Leire shook her head, although her expression wasn’t nearly as certain. In fact, that evening she had to collect Tomás from Sants station, and in theory she was off this weekend. She was going to say so out loud when she thought having something to do might not be a bad idea.
“No problem, Inspector.”
“Great. Another thing: Marc wrote to his mother saying he had something he had to sort out here. I don’t think it’s important but-”

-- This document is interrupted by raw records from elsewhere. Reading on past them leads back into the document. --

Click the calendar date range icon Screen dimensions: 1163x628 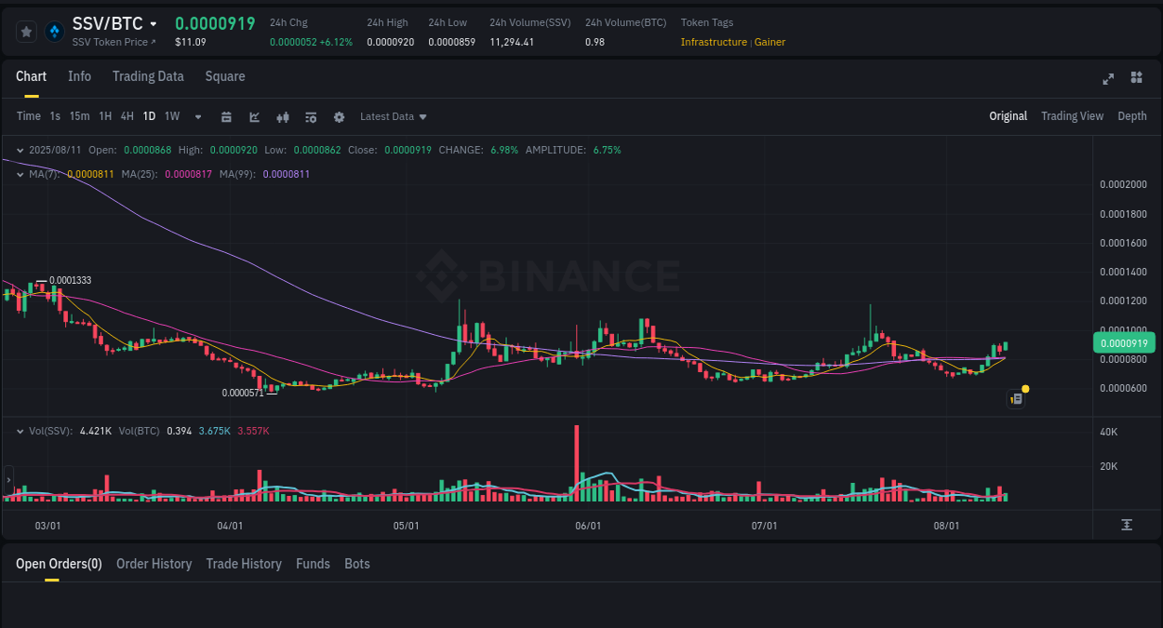point(226,116)
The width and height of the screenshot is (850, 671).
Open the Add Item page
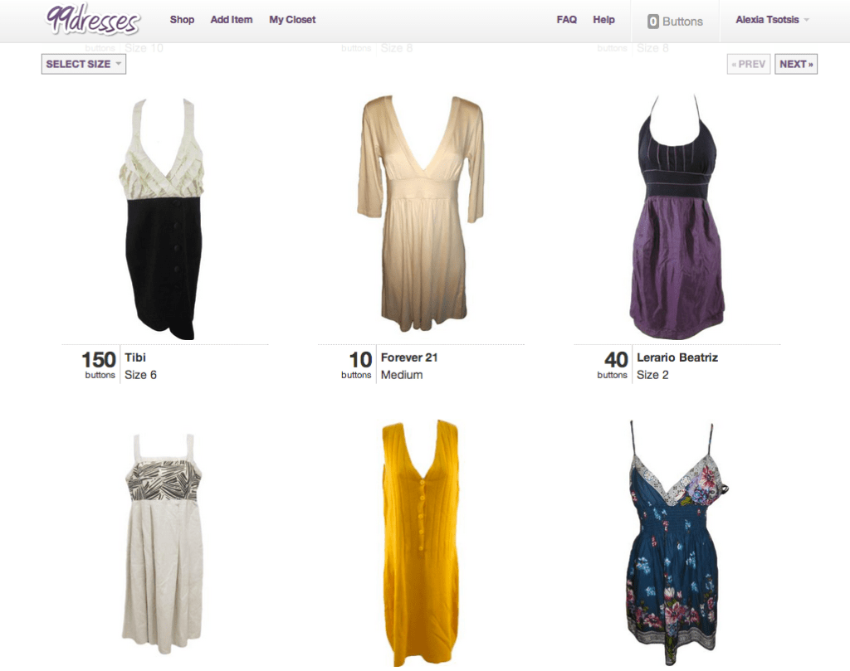[x=232, y=20]
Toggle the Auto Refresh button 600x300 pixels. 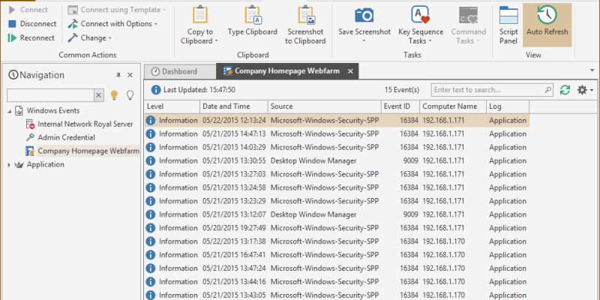[547, 24]
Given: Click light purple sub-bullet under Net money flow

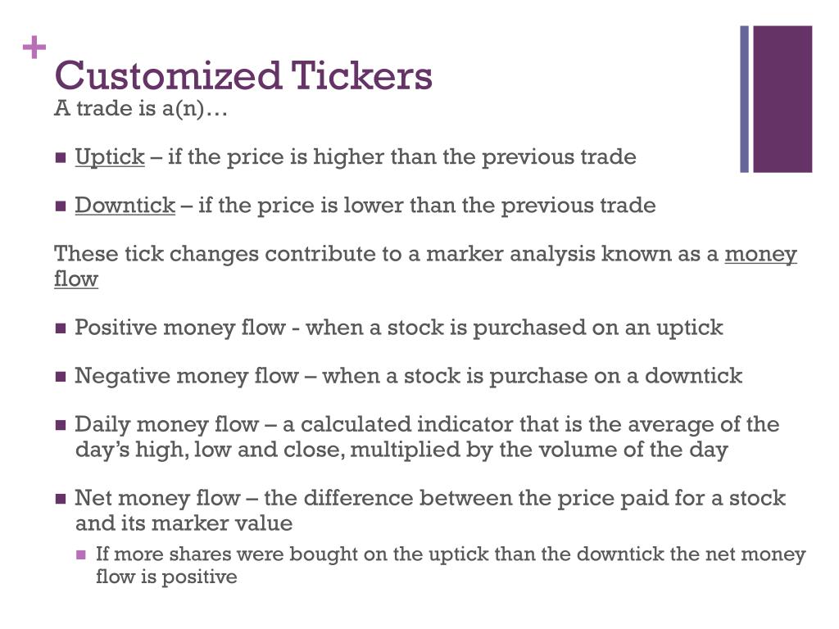Looking at the screenshot, I should (81, 554).
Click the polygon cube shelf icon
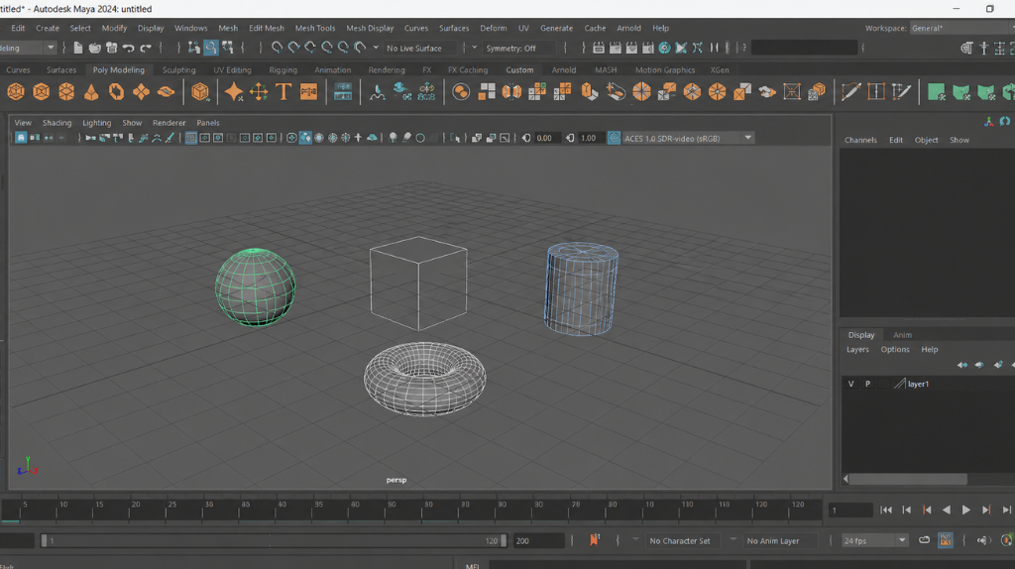 pyautogui.click(x=41, y=92)
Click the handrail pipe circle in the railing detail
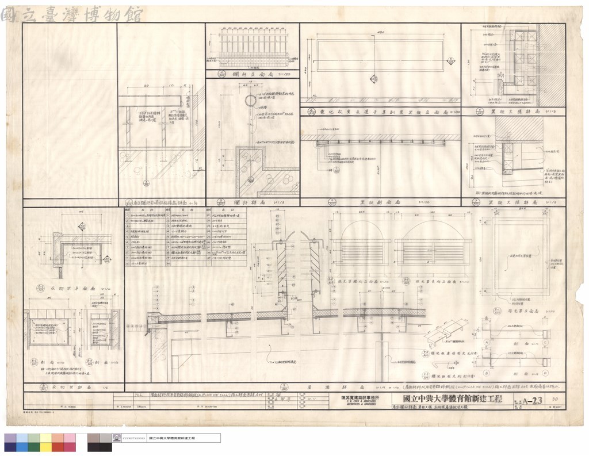The height and width of the screenshot is (456, 589). point(251,101)
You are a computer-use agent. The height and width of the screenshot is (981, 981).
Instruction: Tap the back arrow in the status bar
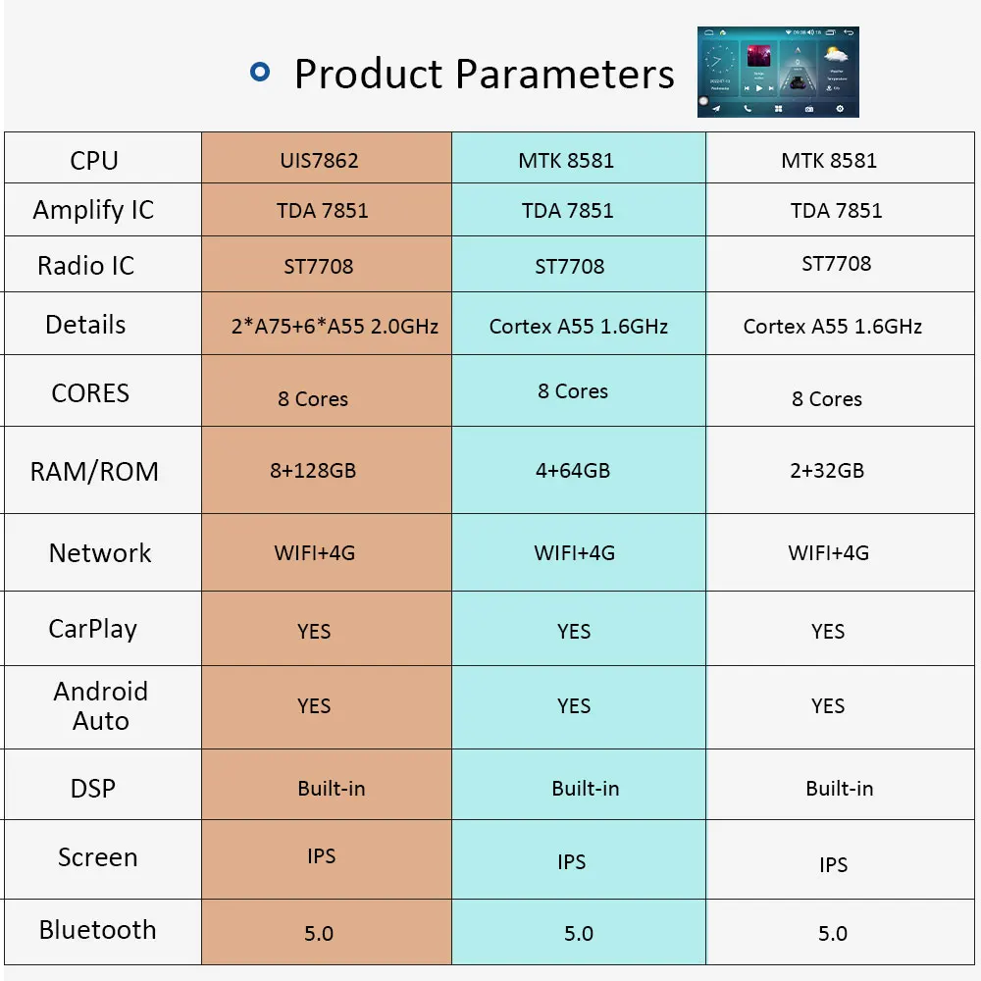coord(849,32)
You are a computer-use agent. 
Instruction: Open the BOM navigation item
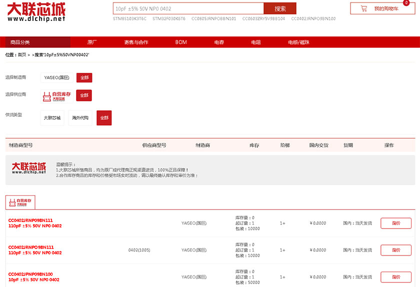tap(181, 42)
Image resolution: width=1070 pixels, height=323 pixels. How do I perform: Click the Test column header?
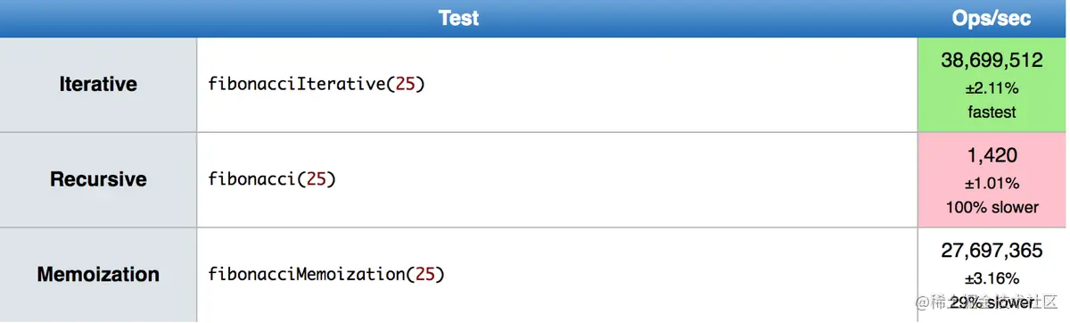[459, 18]
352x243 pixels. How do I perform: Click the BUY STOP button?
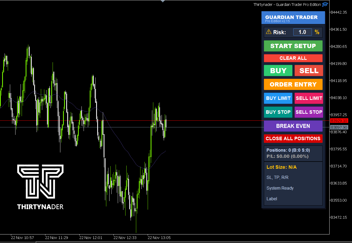[278, 112]
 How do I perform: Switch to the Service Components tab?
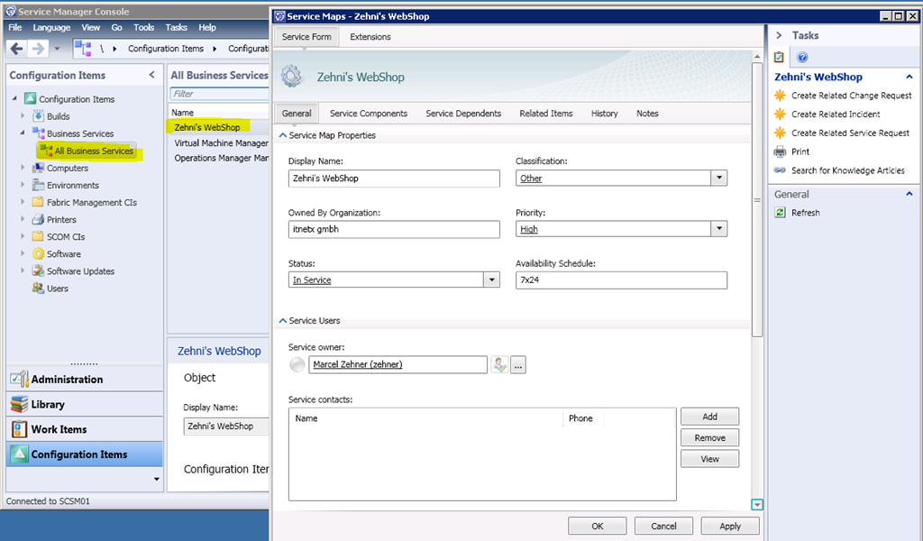click(x=368, y=114)
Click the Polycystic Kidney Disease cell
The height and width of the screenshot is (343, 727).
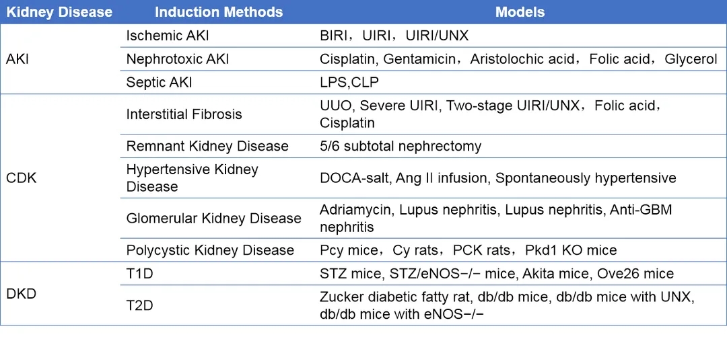click(x=210, y=250)
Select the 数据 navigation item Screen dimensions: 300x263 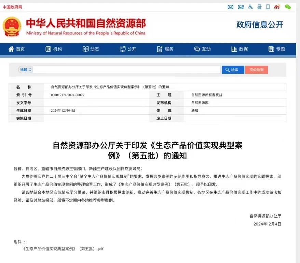(x=240, y=49)
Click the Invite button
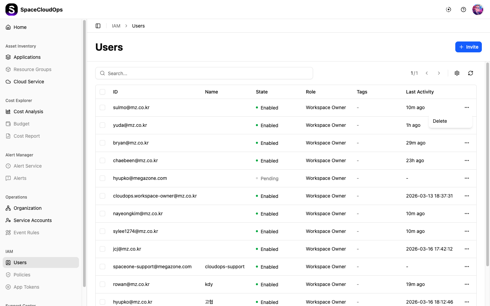490x306 pixels. (469, 47)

“But in this case we’re going along blindly, don’t you think?”
“Completely blind.” He remembered what Savall had said to him and added, unable to avoid a slightly ironic tone, “And don’t forget all this is ‘unofficial.’ I’ll talk to the superintendent. I want to get all possible information on Aleix Rovira together before Monday. Take care of it; I’ll look after interrogating Óscar Vaquero.”
She seemed taken aback.
“The fatty they played the trick on. Yes, I know it was a couple of years ago, but sometimes grudges don’t disappear with time, more like the opposite.” A cynical smile spread over his face. “I assure you.”
17
The air conditioning in that sorry room made an infernal noise. With the curtains-stiff pieces of a moss-green fabric-pulled to block out the blazing sun falling on the city at that hour, the drone of the machine resembled the labored roar of a beast from the underworld. It could have been a roadside motel, one of those establishments that, despite their sordidness, radiate romance or at least sensuality. Rooms that smell of sweaty sheets and intertwined bodies, of furtive but inevitable sex, of desires never fully satiated, of quick showers and cheap cologne. In reality, it wasn’t a motel but a pensión near Plaça Universitat, discreet and even clean if you looked at it with a favorable eye-or, better still, didn’t look at it too much at all-specializing in renting rooms by the hour. Given the proximity to the Gayxample, the gay area par excellence of Barcelona, the majority of the clientele were homosexual, something that in a way was reassuring to Regina. In the seven months of this year so far she’d come more or less regularly to this pensión without ever bumping into anyone she knew. The worst was going in and coming out, but up to now she’d been lucky. Certainly because deep down she couldn’t care less. Not that she and Salvador had an explicitly open relationship, but it had to be more or less obvious to her husband that if he wasn’t making love to her, someone else would have to take his place in bed at least once in a while.
If she was honest with herself, Regina had to admit that when she married Salvador, sixteen years her senior, it wasn’t because the man was an animal in the sexual realm, although in the early years she’d had no cause for complaint in that respect. No, Regina wasn’t an especially passionate woman, but she was proud. She’d been married for twenty-one years and for the first half of that time she had been tremendously happy. Salvador adored her, with a devotion that seemed unswerving, eternal. And she blossomed in his flattery, in those glances that caressed her like a tight mesh enhancing her curves, but not too tight. The only thing she didn’t allow for when she married this gentleman, unconventionally attractive, tall and already gray in the wedding photo, was that this well-known intellectual’s tastes wouldn’t change over time. If at forty-five Salvador noticed twentysomething girls, at sixty-five his interests were still centred on the same young bodies, the same insultingly smooth faces. The kind that need only soap and water to shine. And those young girls, even sillier than Regina had been years ago, found him distinguished, charming, intelligent. Even romantic. They excitedly read his love stories-urban fairytales with titles like The Sweet Taste of First Dates or Overlooking Sadness, which he started to write when his profound books with experimental aspirations bored even the most pretentious critics-and attended his lectures in which words like desire, skin, taste and melancholy were repeated ad nauseam.